The Dudley Boyz’s decision to announce their retirement on Monday seemed to come out of left field. The duo had been inadvertently hitting one another in the squared circle for weeks; a trend that many thought meant a split was imminent. Instead, the “brothers” abruptly decided to call it quits.
This could all still be part of a storyline. The Dudley Boyz would, after all, hardly be the first to stage a retirement. Nonetheless, for the purposes of this piece we’ll proceed as though we have indeed seen the last of Bubba Ray and D-Von.
If that is the case, then the Dudleyz’s retirement ceremony probably didn’t go the way their fans might have hoped. The team looked poised to hit Primo of the Shining Stars with their patented 3-D through a table. Needless to say, that would mark a befitting and crowd-pleasing ending for one of the most successful tag teams ever.
But, instead, Luke Gallows and Karl Anderson busted up the ceremony. Instead of giving a duo that helped paved the way for them one final moment in the spotlight, Gallows and Anderson left them lying. The lasting image to come out of the Dudleyz’s retirement was The Club with their arms held high.
Are there grounds to be upset over that? Sure. The Dudleyz undoubtedly deserve a hero’s send-off. But pro wrestling is a character-driven business. Bubba Ray and D-Von are departing characters. Them walking off into the sunset doesn’t do any harm, but going out as they did helped to strengthen some characters who could lead Raw’s tag team scene into the future.
In pro wrestling it’s a more or less an unspoken rule that a wrestler should lose in his or her final match. That, in turn, helps to create and elevate new stars. Problem is, The Dudleyz have done lots of elevating since returning to the WWE last year. Wins, however, haven’t exactly been plentiful.
Thus, notching a victory over the Dudley Boyz in 2015-16 wasn’t exactly the resume boost it had been in years past. Groups like New Day, Enzo and Big Cass and The Wyatt Family are all among the groups to best the Dudley Boyz in the past year and, while none of them suffered for it, it didn’t exactly vault them up the card.

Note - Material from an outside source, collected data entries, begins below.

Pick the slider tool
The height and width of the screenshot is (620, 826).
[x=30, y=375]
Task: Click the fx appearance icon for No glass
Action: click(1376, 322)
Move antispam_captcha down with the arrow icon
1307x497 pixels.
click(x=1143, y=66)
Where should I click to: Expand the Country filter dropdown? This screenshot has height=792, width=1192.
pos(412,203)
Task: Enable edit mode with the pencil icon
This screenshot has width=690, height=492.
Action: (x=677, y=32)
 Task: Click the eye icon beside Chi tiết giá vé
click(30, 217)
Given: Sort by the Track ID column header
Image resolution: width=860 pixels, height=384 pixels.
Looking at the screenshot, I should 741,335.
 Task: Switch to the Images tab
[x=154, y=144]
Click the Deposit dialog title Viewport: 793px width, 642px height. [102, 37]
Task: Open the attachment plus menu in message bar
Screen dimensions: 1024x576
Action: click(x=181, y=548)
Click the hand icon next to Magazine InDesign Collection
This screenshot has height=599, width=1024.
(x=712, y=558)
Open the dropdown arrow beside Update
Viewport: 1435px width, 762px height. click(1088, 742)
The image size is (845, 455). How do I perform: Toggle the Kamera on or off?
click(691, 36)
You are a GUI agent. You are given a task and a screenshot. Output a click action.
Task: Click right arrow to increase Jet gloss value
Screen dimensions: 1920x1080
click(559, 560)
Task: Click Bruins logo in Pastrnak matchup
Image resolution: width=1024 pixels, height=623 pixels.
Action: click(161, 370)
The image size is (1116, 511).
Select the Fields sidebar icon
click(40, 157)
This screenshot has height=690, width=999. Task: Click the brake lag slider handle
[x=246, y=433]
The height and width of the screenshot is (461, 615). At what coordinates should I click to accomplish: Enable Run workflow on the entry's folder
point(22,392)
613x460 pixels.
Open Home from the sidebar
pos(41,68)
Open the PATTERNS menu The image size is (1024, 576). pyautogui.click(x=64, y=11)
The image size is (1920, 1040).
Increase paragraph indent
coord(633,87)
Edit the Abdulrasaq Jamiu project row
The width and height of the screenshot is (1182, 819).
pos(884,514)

But to crash their retirement party is different. It’s cold-hearted, ruthless, selfish, despicable and, well, downright mean. It’s also the act of a great heel tag team. Something that, as Corey Graves put it, The Dudley Boyz might’ve done themselves 15 years prior.
The Club hasn’t been booked to perfection since debuting. At times, they’ve seemed like little more than AJ Styles’ bumbling lackeys. But ruining the Dudleyz’s retirement is the sort of vicious move that could propel them to the top of the tag team scene for years to come.
And something the brothers from Dudleyville were surely glad to play a part in on their way out the door.